Dengan mempertimbangkan kekuatan dan keterbatasan teori Bazin, Marselli lalu mencoba merefleksikan auteur di era digital. Adakah visi kepengarangan Bazin masih memiliki relevansi saat ini? Jawabannya: iya. Bagi Marselli, kepengarangan bisa terjadi dalam karya film dokumenter, film iklan, film pendek, film animasi, bahkan di media sosial seperti Instagram. Namun, persoalannya, sepanjang pengamatannya, banyak kepengarangan yang tidak bermakna karena jauh dari autentisitas. Kemudahan teknologi digital—di ranah, YouTube misalnya—melahirkan kultur duplikasi, jebakan hiper-realitas, dan permainan post-truth yang menjurus ke pelanggaran etika dan manipulasi kreativitas.
Sayangnya, di bagian ini Marselli tidak mengulas secara khusus kasus-kasus. Ia hanya memaparkan fenomena secara umum. Padahal menarik membicarakan, misalnya, montase dalam konteks kebudayaan visual generasi milenial atau bagaimana teknik kolase dan montase banyak diadopsi dalam klip video. Klip-klip yang dinamis, cepat, tidak membosankan, dan penuh efek tak terduga adalah kebutuhan anak muda. Pada seni rupa pascamodern, bahkan elemen montase seperti kolase, jukstaposisi, dan apropriasi sudah umum menjadi motor strategi visual kontemporer.

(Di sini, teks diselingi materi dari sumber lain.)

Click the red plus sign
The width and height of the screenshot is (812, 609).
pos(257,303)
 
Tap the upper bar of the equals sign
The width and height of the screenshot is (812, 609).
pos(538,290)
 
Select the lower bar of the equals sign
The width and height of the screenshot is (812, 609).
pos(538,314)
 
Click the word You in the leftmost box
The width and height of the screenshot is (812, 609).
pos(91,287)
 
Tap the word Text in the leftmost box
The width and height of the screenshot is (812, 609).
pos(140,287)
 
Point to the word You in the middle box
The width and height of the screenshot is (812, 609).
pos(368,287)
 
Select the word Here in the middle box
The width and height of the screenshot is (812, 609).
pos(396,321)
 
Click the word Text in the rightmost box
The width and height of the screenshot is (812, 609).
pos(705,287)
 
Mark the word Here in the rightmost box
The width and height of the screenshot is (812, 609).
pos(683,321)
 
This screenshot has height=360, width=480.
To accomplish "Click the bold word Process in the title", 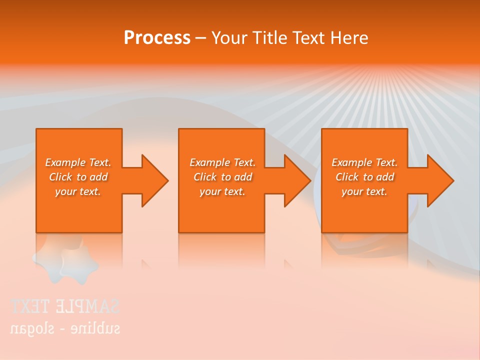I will click(x=157, y=38).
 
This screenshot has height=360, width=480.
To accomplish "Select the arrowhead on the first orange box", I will click(x=152, y=180).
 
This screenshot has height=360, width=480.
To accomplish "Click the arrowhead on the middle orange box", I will click(x=296, y=180).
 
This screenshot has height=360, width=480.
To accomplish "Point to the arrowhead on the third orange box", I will click(x=438, y=180).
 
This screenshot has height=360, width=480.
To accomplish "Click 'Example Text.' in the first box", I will click(x=78, y=162).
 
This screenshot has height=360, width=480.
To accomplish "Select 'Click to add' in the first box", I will click(x=78, y=177).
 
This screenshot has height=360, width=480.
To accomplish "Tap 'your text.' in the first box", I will click(x=78, y=192).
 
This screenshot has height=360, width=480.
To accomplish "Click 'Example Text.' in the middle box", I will click(x=222, y=162).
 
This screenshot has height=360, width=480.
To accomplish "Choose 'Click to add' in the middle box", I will click(x=222, y=177).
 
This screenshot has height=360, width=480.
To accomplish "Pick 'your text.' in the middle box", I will click(x=222, y=192).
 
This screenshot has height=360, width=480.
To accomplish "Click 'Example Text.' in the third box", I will click(x=364, y=162).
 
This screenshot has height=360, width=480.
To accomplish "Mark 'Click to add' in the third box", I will click(x=364, y=177).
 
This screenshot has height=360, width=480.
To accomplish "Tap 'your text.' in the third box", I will click(x=364, y=192).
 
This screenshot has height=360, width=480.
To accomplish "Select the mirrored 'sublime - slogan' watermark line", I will click(x=65, y=328).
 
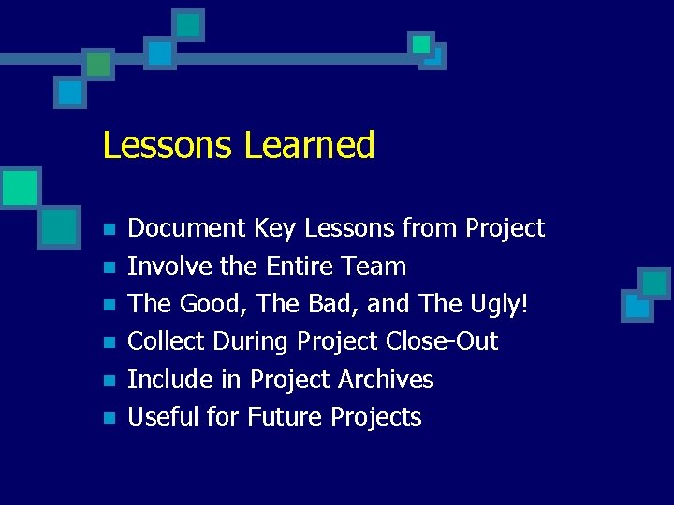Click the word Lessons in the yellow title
tap(168, 146)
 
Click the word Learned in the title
tap(309, 146)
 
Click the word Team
tap(374, 267)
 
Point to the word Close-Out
tap(442, 341)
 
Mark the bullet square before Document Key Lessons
tap(109, 229)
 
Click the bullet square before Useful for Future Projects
tap(109, 418)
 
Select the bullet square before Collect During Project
tap(109, 342)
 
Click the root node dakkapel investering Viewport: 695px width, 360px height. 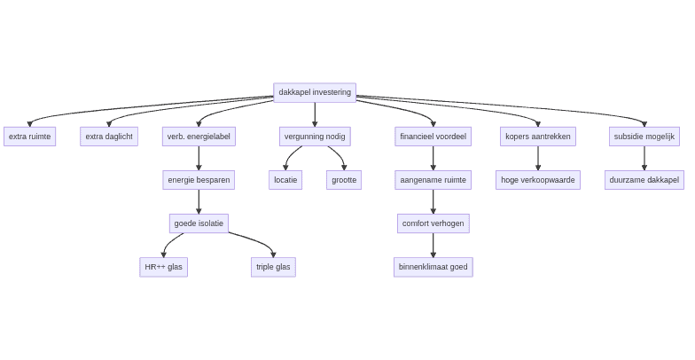(315, 92)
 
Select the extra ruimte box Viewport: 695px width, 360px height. (29, 137)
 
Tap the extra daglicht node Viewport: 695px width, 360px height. (109, 137)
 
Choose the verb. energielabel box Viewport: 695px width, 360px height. (199, 137)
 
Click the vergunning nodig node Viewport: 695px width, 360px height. (315, 137)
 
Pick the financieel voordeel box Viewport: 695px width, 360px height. (433, 137)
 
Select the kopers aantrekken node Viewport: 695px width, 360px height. (537, 137)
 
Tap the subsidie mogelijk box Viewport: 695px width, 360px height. (644, 137)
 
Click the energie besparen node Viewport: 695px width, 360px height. (199, 180)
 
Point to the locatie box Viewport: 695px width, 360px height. (285, 180)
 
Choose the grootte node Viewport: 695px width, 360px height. (344, 180)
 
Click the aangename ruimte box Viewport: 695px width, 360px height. (433, 180)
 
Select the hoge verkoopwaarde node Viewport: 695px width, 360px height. (537, 180)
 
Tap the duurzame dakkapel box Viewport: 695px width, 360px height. (644, 180)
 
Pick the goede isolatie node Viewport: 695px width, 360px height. (199, 223)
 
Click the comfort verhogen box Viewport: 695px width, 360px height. (433, 223)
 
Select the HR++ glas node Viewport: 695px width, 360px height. (163, 267)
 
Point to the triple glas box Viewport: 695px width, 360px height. (273, 267)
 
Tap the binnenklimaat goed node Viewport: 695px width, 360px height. (433, 267)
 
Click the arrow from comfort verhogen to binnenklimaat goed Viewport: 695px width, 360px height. (433, 245)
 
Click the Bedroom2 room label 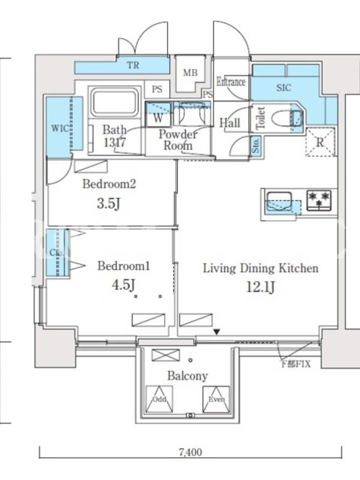(x=109, y=184)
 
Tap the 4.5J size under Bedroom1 (x=124, y=284)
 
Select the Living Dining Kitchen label (x=260, y=268)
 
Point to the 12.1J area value (x=260, y=287)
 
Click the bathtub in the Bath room (x=115, y=102)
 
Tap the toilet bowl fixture (x=287, y=118)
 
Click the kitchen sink (x=279, y=201)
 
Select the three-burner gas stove (x=319, y=200)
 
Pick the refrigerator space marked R (x=320, y=142)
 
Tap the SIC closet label (x=283, y=88)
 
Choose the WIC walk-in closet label (x=61, y=128)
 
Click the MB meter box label (x=190, y=73)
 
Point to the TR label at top (x=133, y=65)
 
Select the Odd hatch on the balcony (x=159, y=399)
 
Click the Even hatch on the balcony (x=216, y=399)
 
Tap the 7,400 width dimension (x=190, y=452)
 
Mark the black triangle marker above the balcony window (x=217, y=332)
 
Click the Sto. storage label (x=256, y=145)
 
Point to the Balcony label (x=187, y=376)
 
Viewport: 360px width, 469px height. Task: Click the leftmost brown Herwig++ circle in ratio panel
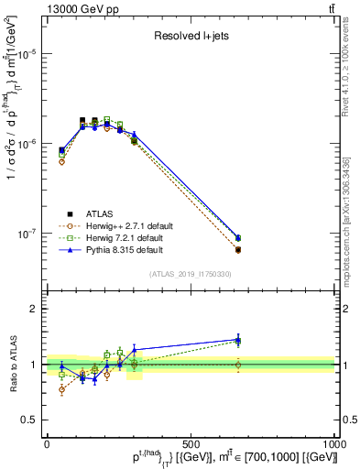pyautogui.click(x=61, y=389)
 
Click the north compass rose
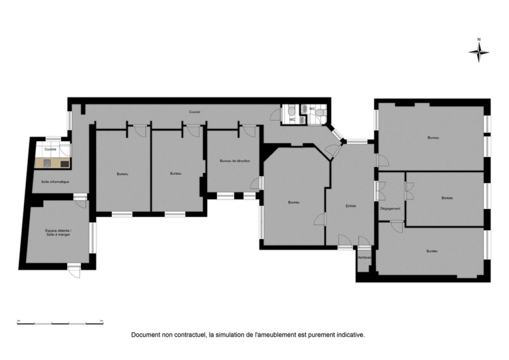[x=479, y=52]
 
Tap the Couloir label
[x=194, y=112]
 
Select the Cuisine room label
[x=50, y=149]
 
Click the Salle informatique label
[x=55, y=182]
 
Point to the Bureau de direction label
[x=235, y=161]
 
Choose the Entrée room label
[x=351, y=206]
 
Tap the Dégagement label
[x=390, y=208]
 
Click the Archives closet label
[x=364, y=257]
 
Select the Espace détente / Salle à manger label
[x=58, y=232]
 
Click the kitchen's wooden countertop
[x=52, y=163]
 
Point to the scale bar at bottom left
[x=60, y=322]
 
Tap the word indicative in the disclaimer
[x=351, y=335]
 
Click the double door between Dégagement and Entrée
[x=381, y=191]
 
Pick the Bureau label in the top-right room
[x=433, y=138]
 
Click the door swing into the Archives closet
[x=364, y=242]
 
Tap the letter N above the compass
[x=479, y=39]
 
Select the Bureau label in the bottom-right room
[x=432, y=251]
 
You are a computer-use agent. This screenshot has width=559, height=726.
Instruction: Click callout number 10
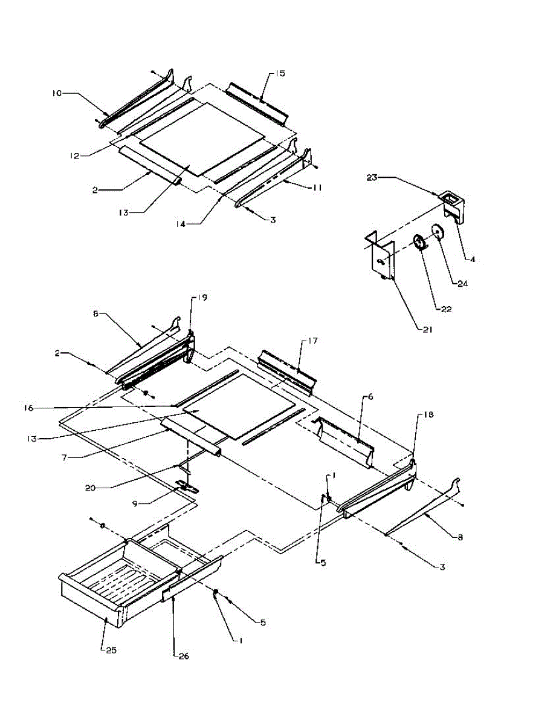[56, 93]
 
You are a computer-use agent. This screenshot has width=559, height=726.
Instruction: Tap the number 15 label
[280, 74]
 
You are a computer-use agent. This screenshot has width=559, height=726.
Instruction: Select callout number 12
[73, 155]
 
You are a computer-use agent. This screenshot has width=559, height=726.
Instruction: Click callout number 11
[317, 188]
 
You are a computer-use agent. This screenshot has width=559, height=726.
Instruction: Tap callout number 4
[473, 259]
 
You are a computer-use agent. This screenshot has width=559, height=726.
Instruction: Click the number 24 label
[464, 283]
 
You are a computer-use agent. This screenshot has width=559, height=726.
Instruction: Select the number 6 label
[370, 397]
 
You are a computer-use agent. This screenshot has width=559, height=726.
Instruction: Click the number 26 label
[181, 655]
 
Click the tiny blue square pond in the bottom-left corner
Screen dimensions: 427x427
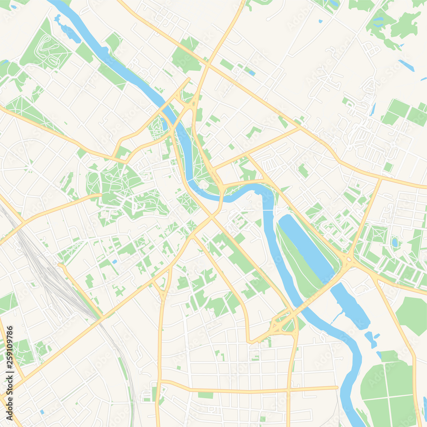pyautogui.click(x=41, y=412)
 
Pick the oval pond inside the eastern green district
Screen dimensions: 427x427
pyautogui.click(x=395, y=243)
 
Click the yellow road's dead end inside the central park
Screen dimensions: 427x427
pyautogui.click(x=101, y=195)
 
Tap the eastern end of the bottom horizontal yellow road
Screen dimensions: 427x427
pyautogui.click(x=337, y=388)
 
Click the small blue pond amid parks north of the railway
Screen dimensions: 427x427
pyautogui.click(x=114, y=261)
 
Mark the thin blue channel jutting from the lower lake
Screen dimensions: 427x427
pyautogui.click(x=337, y=316)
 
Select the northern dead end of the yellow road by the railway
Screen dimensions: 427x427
pyautogui.click(x=60, y=266)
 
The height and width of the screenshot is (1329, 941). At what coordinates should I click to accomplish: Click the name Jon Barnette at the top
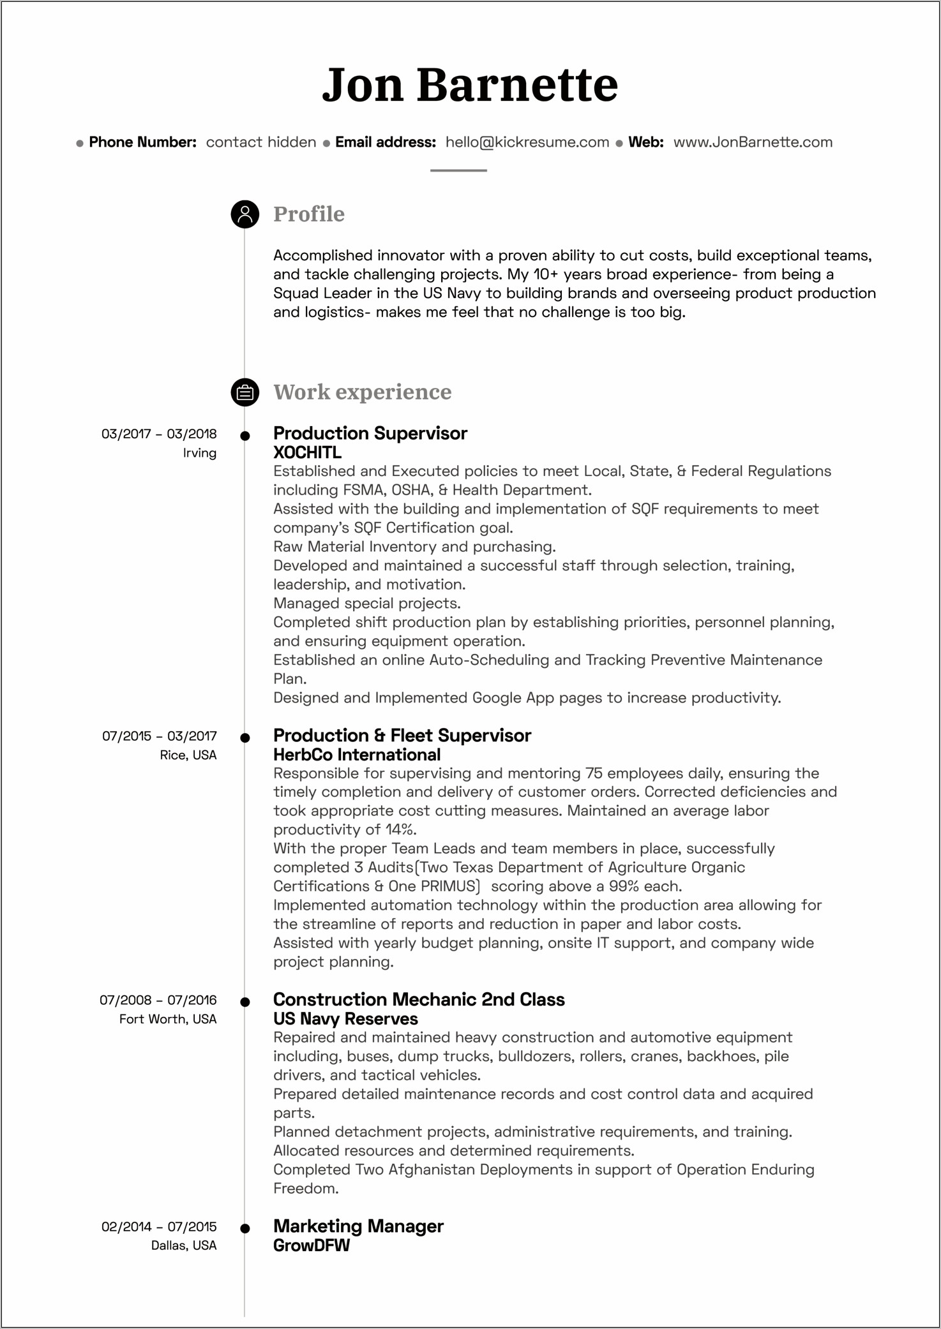[470, 85]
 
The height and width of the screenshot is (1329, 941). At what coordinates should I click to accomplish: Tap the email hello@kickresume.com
[527, 142]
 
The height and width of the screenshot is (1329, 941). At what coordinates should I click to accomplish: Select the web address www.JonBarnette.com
[753, 142]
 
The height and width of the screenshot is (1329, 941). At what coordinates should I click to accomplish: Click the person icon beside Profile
[245, 214]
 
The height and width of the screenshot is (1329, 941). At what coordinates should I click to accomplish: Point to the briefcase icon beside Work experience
[245, 392]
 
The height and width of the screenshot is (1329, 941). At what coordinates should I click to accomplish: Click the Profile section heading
[308, 214]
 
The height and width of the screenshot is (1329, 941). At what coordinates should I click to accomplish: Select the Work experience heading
[362, 392]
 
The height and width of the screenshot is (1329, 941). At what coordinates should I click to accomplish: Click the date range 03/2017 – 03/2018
[159, 434]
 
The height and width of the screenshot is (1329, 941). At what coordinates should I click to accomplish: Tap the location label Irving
[200, 453]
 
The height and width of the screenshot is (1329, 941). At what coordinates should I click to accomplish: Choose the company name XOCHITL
[307, 452]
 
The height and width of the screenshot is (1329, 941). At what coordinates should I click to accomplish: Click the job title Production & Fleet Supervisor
[402, 736]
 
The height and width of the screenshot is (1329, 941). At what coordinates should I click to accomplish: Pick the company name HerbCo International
[357, 755]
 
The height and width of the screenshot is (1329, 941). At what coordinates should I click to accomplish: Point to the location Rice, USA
[188, 755]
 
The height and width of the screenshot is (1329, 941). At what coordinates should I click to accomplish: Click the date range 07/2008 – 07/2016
[158, 1000]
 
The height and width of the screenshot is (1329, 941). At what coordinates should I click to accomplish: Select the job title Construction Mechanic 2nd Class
[419, 1000]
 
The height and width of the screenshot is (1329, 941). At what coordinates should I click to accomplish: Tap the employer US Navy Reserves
[345, 1019]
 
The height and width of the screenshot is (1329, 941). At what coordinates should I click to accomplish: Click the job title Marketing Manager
[358, 1226]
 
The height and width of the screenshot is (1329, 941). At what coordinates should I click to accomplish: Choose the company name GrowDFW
[312, 1245]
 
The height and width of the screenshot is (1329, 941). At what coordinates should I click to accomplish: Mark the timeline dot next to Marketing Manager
[245, 1228]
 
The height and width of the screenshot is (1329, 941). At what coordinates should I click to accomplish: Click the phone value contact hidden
[260, 142]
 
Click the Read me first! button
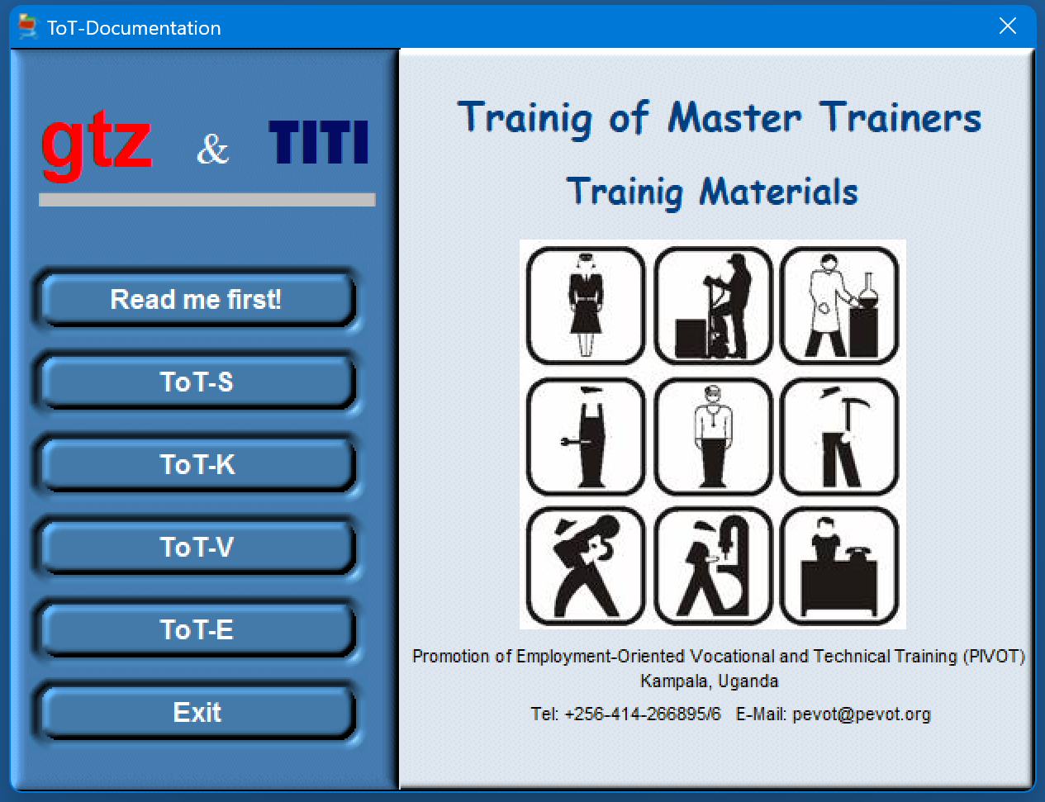tap(197, 299)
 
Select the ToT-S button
tap(197, 382)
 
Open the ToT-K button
tap(197, 464)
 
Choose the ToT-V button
tap(197, 547)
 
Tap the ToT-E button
tap(197, 630)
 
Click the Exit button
tap(197, 713)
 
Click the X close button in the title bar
tap(1008, 26)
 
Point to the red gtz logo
tap(96, 145)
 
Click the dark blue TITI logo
tap(318, 142)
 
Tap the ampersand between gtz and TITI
tap(212, 149)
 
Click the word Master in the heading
tap(734, 118)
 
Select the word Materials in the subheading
tap(778, 192)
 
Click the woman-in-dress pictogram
tap(586, 306)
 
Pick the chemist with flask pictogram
tap(839, 306)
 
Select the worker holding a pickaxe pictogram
tap(839, 437)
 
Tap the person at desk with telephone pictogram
tap(839, 567)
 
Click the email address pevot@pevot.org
tap(862, 714)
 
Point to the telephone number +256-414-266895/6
tap(643, 714)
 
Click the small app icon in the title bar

Adakah hal-hal seperti itu mengurangi kedalaman makna sebuah film?
Salah satu kasus film yang disinggung Marselli yang juga sangat seksi dibahas dengan pendekatan auteur Bazin tapi tidak diuraikan lebih dalam adalah film bertema tragedi 1965. Marselli mengakui sangat sedikit film bertema sosial-politik, apalagi tentang peristiwa 1965. Dalam konteks ini, Marselli membandingkan film Arifin C. Noer, Pengkhianatan G 30 S PKI yang diproduksi Produksi Film Negara (1984), dengan film dokumenter Jagal (2013) serta Senyap (2014) karya sutradara Amerika Serikat, Joshua Oppenheimer.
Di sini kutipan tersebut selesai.